The first thing to know about Van Aken's food is that it's refined. The menu's descriptions can suggest to the wary that the dishes will be over the top, because we've occasionally been subjected to exaggerated versions of the world cuisine Van Aken helped invent. But this is a guy who has tasted the real thing, who seems to have a boundless curiosity about food and the world. Maybe that comes from a Midwestern upbringing.

For The Record
Restaurant location -- A review of Norman's in the June 30 Food section gave the restaurant's location as Los Angeles. The restaurant is in West Hollywood.

But once the teenage Van Aken hitchhiked to Florida and landed in Key West, there was no going back. He stayed on, working in fish shacks and dives, little restaurants and later fancy ones. Along the way, he taught himself the fundamentals of French cuisine. Whatever he does with his palette of Latin and Caribbean ingredients is based on rigorous French technique. The exotic dances through his cooking with a light step.

Though his style has been widely copied, his signature dishes still taste fresh and interesting. I have the sense he could riff on a single ingredient for weeks at a time. Put him on Iron Chef and he'd vanquish any challenger with the sheer audacity of his ideas. Coupled with exacting execution, it's a killer combination. But Van Aken is still based in Florida and plans to spend only a week to 10 days a month at the Los Angeles restaurant. When he's on site, the kitchen rises to the occasion. The cooking has a crispness and focus that's absolutely seductive and the food on the plate looks and tastes newly minted.

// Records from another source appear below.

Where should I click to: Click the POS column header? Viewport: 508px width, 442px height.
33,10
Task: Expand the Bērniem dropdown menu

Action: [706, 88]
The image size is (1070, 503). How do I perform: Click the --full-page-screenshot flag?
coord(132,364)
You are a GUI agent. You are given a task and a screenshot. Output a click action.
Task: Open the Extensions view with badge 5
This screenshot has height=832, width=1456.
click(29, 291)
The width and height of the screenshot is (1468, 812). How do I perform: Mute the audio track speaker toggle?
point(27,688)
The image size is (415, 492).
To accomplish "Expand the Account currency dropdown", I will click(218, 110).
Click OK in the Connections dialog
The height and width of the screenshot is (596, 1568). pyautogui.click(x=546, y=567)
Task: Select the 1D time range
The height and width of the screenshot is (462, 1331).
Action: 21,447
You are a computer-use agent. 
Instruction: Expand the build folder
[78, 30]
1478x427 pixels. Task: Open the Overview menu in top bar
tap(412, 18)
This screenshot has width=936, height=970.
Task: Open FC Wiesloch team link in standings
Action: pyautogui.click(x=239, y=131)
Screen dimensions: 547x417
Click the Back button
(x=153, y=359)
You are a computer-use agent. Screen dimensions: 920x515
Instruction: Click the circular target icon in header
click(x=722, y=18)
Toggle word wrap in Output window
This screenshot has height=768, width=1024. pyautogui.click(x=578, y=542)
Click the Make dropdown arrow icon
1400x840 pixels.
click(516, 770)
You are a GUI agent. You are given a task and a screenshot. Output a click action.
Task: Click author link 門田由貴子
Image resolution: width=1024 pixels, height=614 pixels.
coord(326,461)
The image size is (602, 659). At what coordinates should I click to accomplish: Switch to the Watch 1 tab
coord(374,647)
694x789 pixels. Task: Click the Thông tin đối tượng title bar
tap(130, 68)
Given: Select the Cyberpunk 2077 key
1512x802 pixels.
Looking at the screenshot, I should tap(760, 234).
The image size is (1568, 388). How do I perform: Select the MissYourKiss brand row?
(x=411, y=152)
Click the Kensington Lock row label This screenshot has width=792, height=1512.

The seduction starts with the amuses. Van Aken might send out a "flan risotto." Say what? Say pearly grains of rice baked into a diminutive flan perfumed with a citrus vinaigrette studded with pieces of lemon flesh. It's followed by a sopa (griddled masa cake) the size of a 50-cent piece, tasting sublimely of corn and topped with crema fresca and an organic tomatillo sauce. They get your attention.

Don't miss his opulent, creamy, cracked-conch (Turks and Caicos Islands) chowder topped with coconut-suffused "cloud." The haunting flavors are a Technicolor dream of parrots, sea and palms. And, when you bite into Van Aken's yuca-stuffed shrimp, you can practically feel the beach sand beneath your feet. Two shrimp arrive, posed on the plate like giant shaggy sheep horns; inside, the surprising texture and taste of starchy yuca.

I wasn't a fan of his signature French toast with seared foie gras the first time I tasted it, but on a second try, I got past the sweetness and appreciated the way the griddled brioche toast and passion fruit caramel take the place of the syrupy fruit often paired with foie gras. A hint of Curacao on the seared liver heightens the contrast.

A couple of courses from a recent tasting menu floored everyone at my table. A few Tomales Bay oysters on the half shell topped with a generous spoonful of California osetra caviar, sweet against salt, were accompanied by a tiny glass of agua fresca tasting of kaffir lime and habanero -- the chile a light haze of heat that set off the rest of the flavors.